2. As Jamaican children grow up, they see or experience violence in every setting of their
young lives. Almost 80 percent of children witness violence in their community or their
home. Sixty-five percent of students report that they are bullied at school, and sixty-eight
of every 100,000 children are victims of violent crimes. At home, eight out of 10 Jamaican
children under age 15 are subjected to violent punishment, which includes psychological
aggression (shouting, name-calling, etc) and physical punishment.
3. Children are being fed a daily diet of violence- and it begins when they are very young.
Ninety-one percent of Jamaican children under four years old have been slapped, 88
percent have been shouted at, 34 percent have been hit with an implement of some sort,
27 percent have been pinched, and 25 percent, shaken. These are toddlers exploring the
world. They are learning to walk and talk. When they are harmed in these ways, they are
also learning that violence is a way to express anger or to solve problems.

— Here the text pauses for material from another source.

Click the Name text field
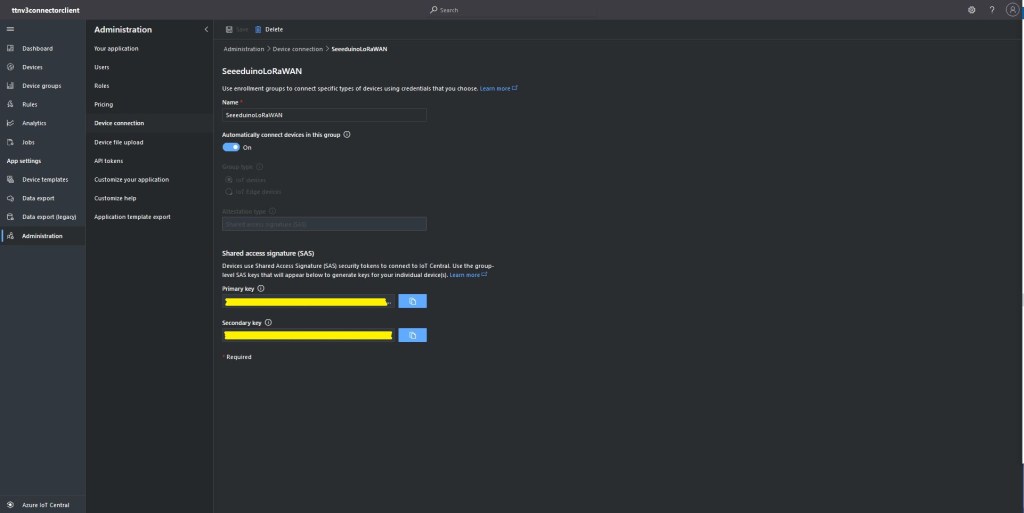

4. Data show that caregivers violently punish very young children – between the tender ages
of two and four – more than older children. Children in the poorest families are almost
five times as likely as those in the wealthiest to suffer severe physical punishment. Also,
boys are violently punished more than girls. This means that children who are most likely
to be verbally abused and physically hurt in severe ways in the earliest years of their lives
are boys, ages two to four, who are growing up in the poorest households.
NON-VIOLENT WAYS
5. Let’s be very clear. We know that young children test limits and boundaries in ways that
can be frustrating, even though they are normal. We understand that children need to be
taught what is right and wrong, starting in their early years. What we cannot support is
using violence – however slight – to discipline children. In a society that’s grappling with
violence, we must consider that the way we treat our young has long-lasting implications.
1
Are we saying that every young child who is physically punished will become violent or
consider violence acceptable? Not by any means.
6. However, when children begin to experience violence so early at home, and continue to
witness or experience violence within their communities and schools, we must think
about how these multiple layers of violence in childhood contribute to wider violence in
the society.
7. The experiences of our youngest children speak volumes about where we need to focus
interventions. We need to help parents and caregivers – who we know are usually well-
intentioned – to learn non-violent ways to discipline young children.
Questions
1. Which factor accounts for what the writer calls ‘a difficult time recently’?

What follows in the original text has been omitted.